In the previous articles about connecting SharePoint 2016/2019 and ADFS Server (part 1, part 2 and part 3) we mostly discussed the procedure for configuring the servers in order to successfully authenticate with them. In this article, I would like to highlight 2 problems that can arise when turning on the trusted identity provider authentication. They are:
- People picker.
In this case, the people picker is problematic because SharePoint cannot verify people with the help of ADFS and further with Active Directory. SharePoint uses claims rules to try and figure out what kind of object is trying to access it. In the screenshot you can clearly see that the people picker successfully recognizes an object, whatever we enter into the people field.
In the people picker, we can see thath SharePoint recognized 3 different entries:
The number of entries we se here depends on the configuration of the TrustedTokenIssuer.
$ap = New-SPTrustedIdentityTokenIssuer -Name "ADFS30" ` -Description "ADFS 3.0 Federated Server" ` -Realm $defaultRealm ` -ImportTrustCertificate $signingCert ` -ClaimsMappings $roleClaim, $EmailClaim, $upnClaimMap ` -SignInUrl $signinurl ` -IdentifierClaim $upnClaimMap.InputClaimType
In the claims mappings we can see that SharePoint gets data about »role claim«, »UPN claim« and »Email claim«. If we select one of the entries in the picker, SharePoint treats it as a completely legit entry, even though such an entry/object does not exist.
Luckily, solving this problem is simple. We install an extra solution to the server. Codeplex’s website contains a lot of community solutions, including »LDAP/AD Claims Provider for SharePoint« (https://ldapcp.codeplex.com/). Installing this add-on to our server enables our TrustedIdentityTokenIssuer to recognize users from our Active Directory, even though authentication is still performed through ADFS.

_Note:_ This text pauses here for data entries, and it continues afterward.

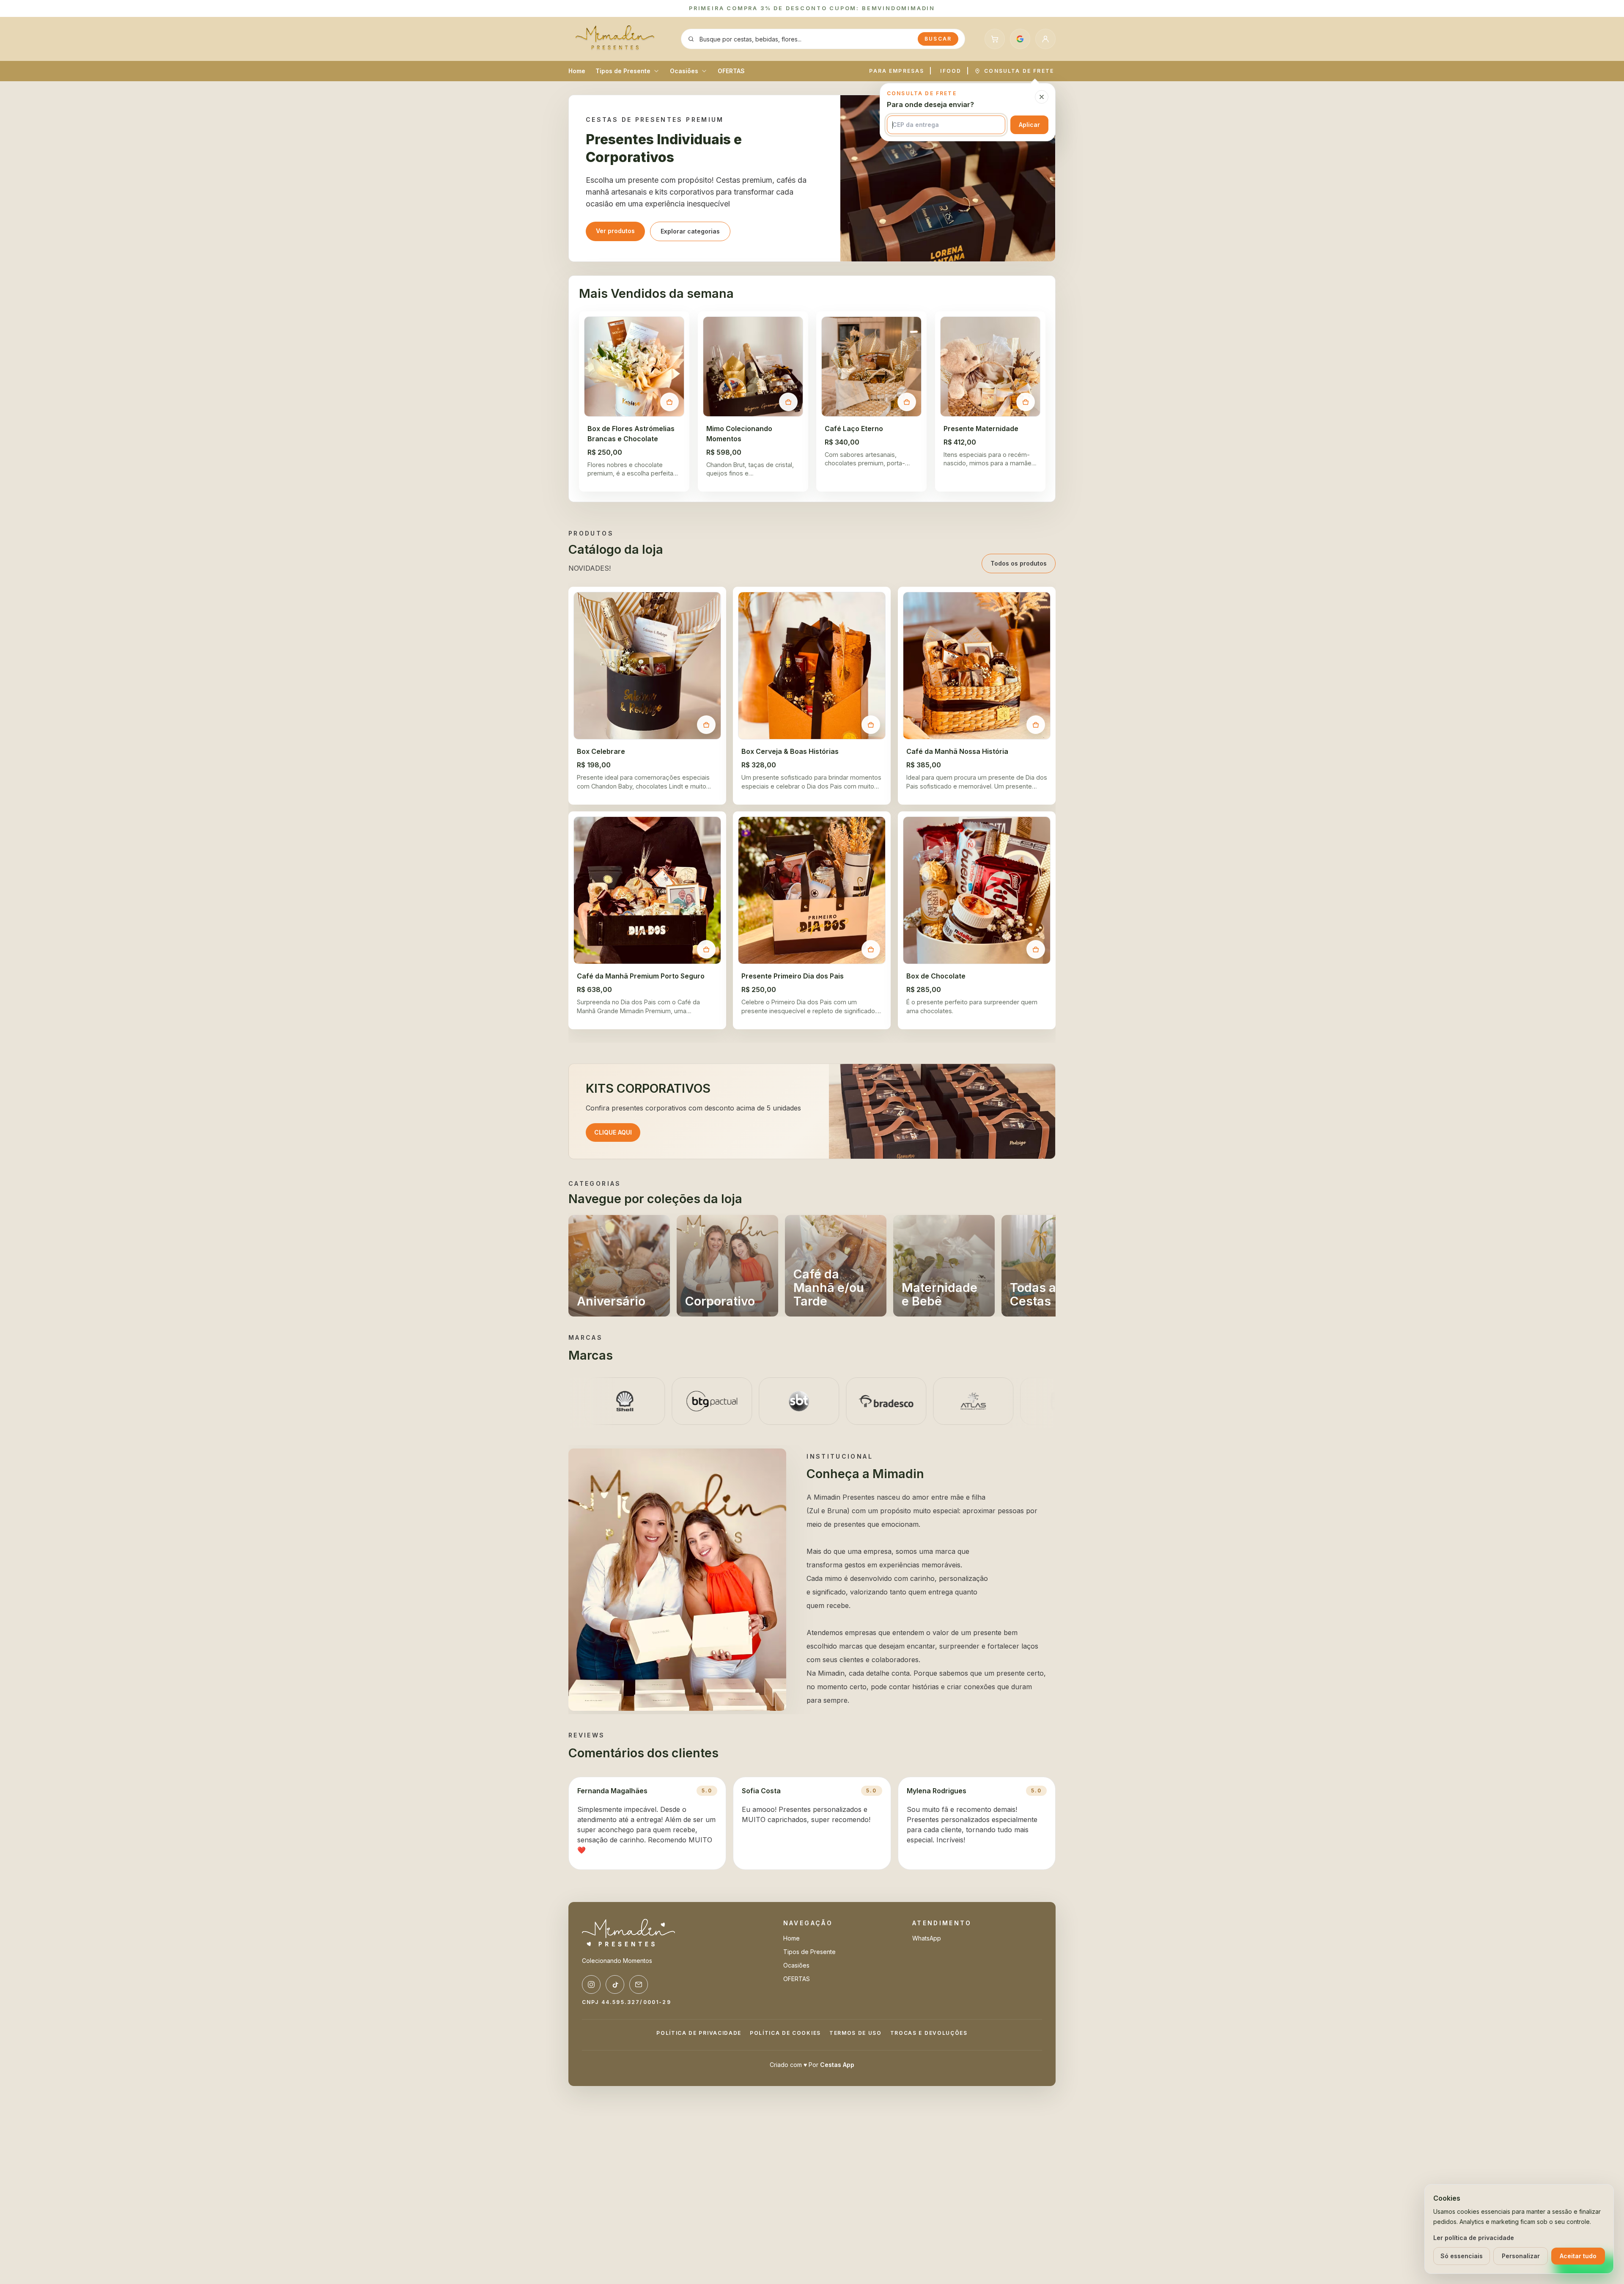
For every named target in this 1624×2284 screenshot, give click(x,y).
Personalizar (1521, 2255)
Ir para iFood (812, 1169)
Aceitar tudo (1578, 2255)
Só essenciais (1461, 2255)
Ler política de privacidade (1473, 2237)
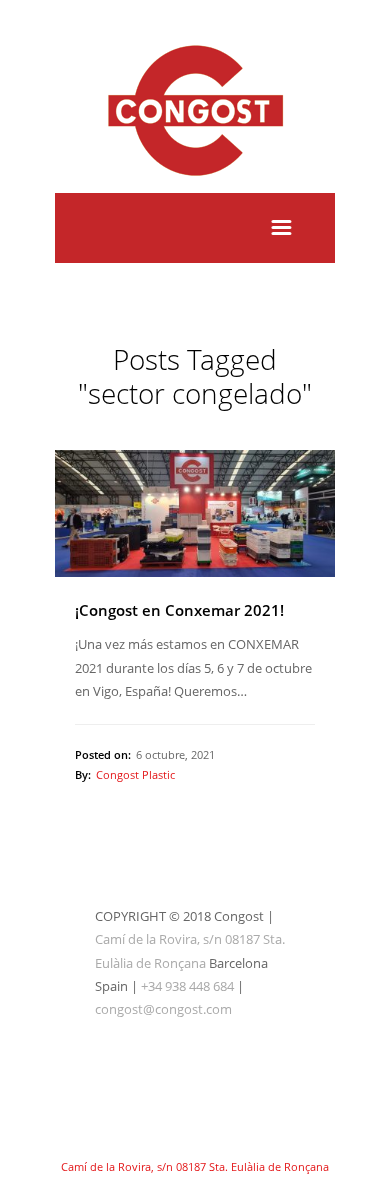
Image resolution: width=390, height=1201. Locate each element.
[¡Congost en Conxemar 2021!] (195, 513)
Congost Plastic (135, 774)
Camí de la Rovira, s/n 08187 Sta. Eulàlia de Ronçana (195, 1166)
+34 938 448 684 (187, 986)
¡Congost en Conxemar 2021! (179, 610)
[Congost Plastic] (195, 180)
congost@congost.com (163, 1009)
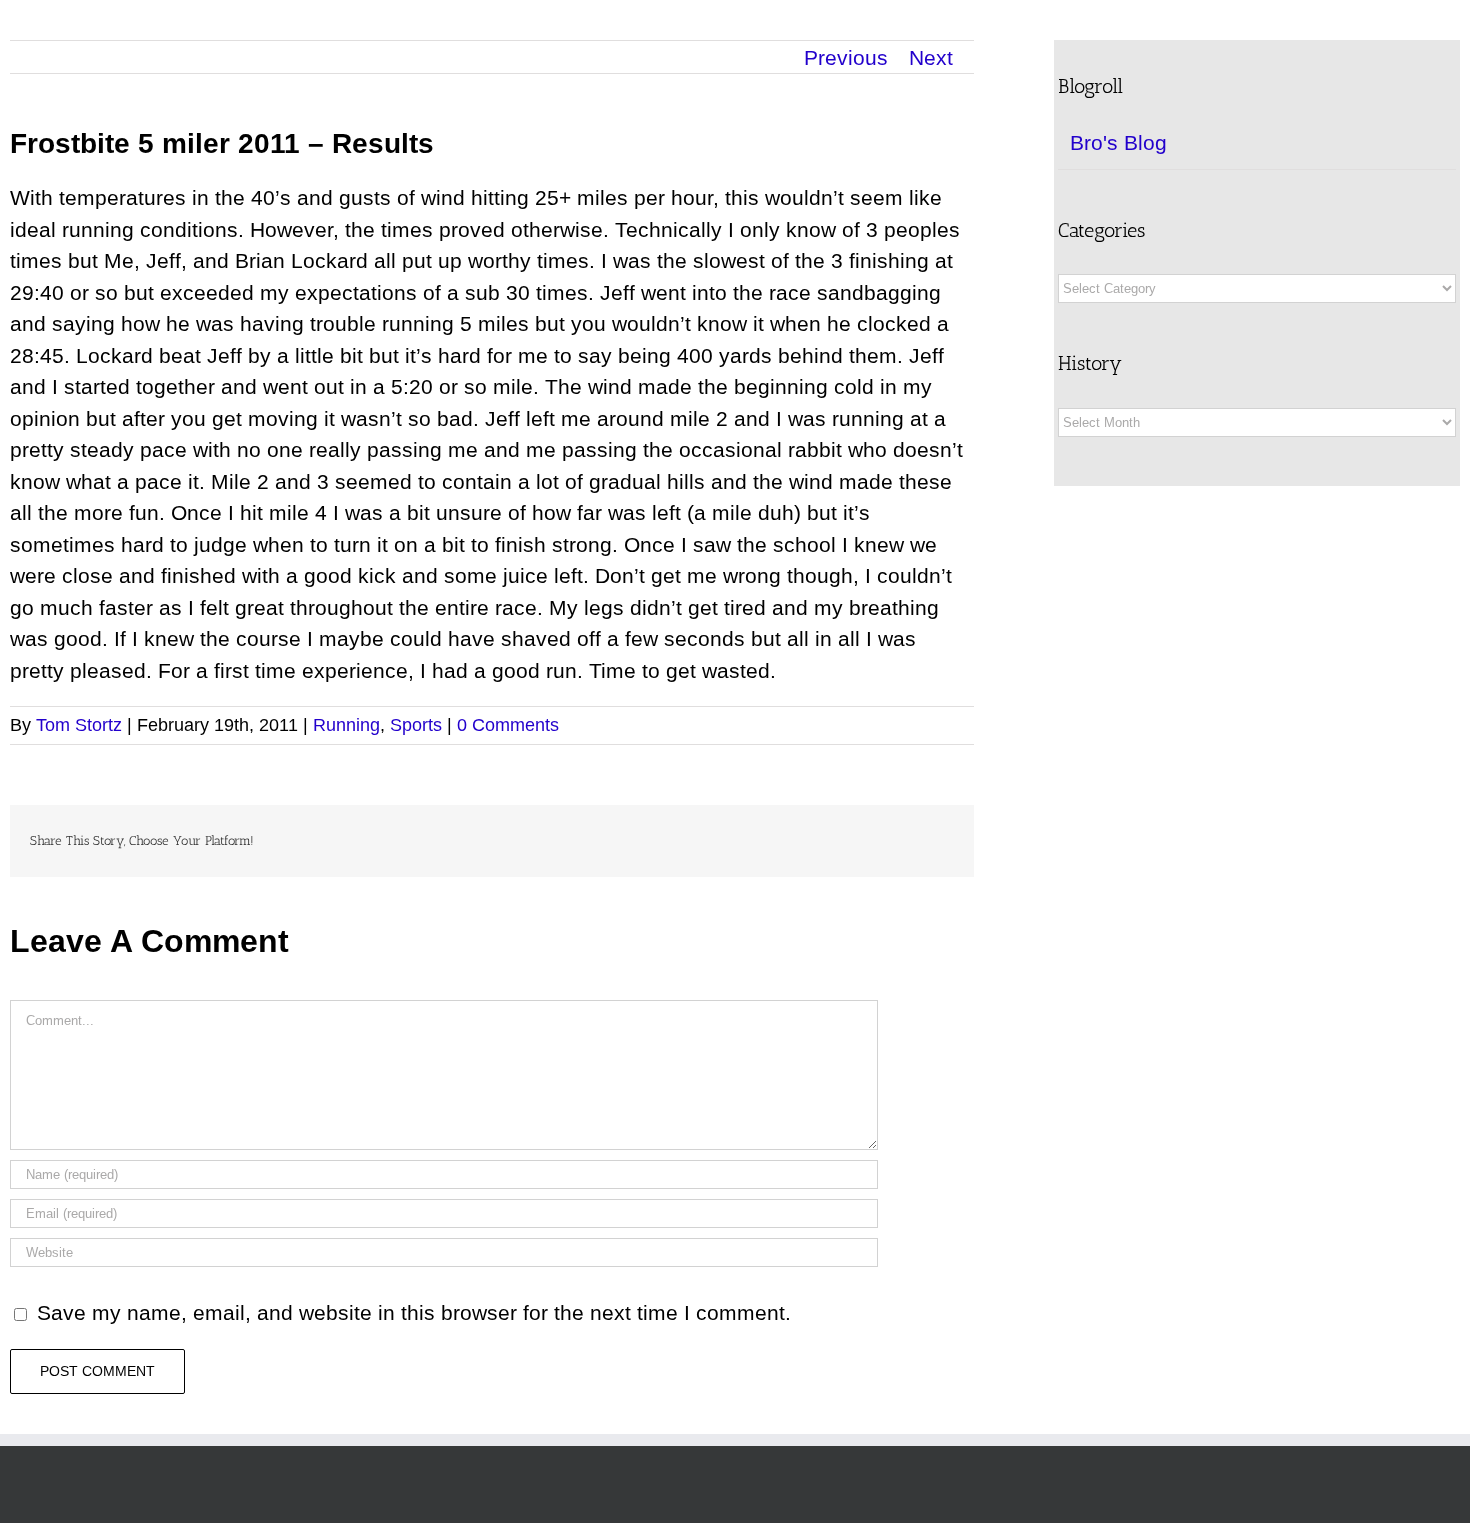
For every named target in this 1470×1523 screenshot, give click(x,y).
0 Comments (508, 725)
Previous (846, 57)
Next (931, 57)
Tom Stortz (79, 725)
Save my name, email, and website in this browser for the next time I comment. (414, 1312)
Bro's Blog (1118, 142)
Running (346, 725)
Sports (416, 725)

After installing the WSP packet to the SharePoint Server, it is important to successfully register the claims provider with our TrustedIdentityTokenIssuer. Of course, we must do it in PowerShell.
$tp = Get-SPTrustedIdentityTokenIssuer –Identity "ADFS30" $tp.ClaimProviderName="LDAPCP" $tp.Update()
After configuring the TrustedTokenIssuer, entries in the people picker become different.
In this case we see that when we enter »Robi«, only entries that are successfully resolved in Active Directory are displayed. This add-in therefore solves the problem of displaying entries that are not part of Active Directory.
In any type of SharePoint configuration, that does not use Windows authentication as the default zone, or that use multiple authentication methods, indexing can be problematic. Search doesn’t know how to properly authenticate to our SharePoint webpage. In this case we need to use some extra web application settings, namely, we need to “Extend”.
When we “extend” a web application, it is very important that “default” always stays with Windows authentication, while other instances can use other methods. This is because of the way that search works. If we don’t do this and index content, that is not on default AAM, problems can arise when using search.
In our case, I created a new instance of the web application, switched Windows authentication off and configured only “Trusted Identity Provider”.
When “Extending”, a new website is created in IIS, which points to the same content database. After that, we still need to change the “default” zone, which currently allows two methods of authentication. We are going to turn off “Trusted Identity Provider” and leave only “Windows
Authentication” turned on.
But let’s not forget about the ADFS Server configuration. The “Relying Party Trust” configuration contains the URL that the ADFS Server redirects us to after a successful authentication.
If the configuration was successful, we now have a fully functional SharePoint site, which uses SAML authentication. From here on out, you have a lot of options. You can use two-factor authentication or MFA.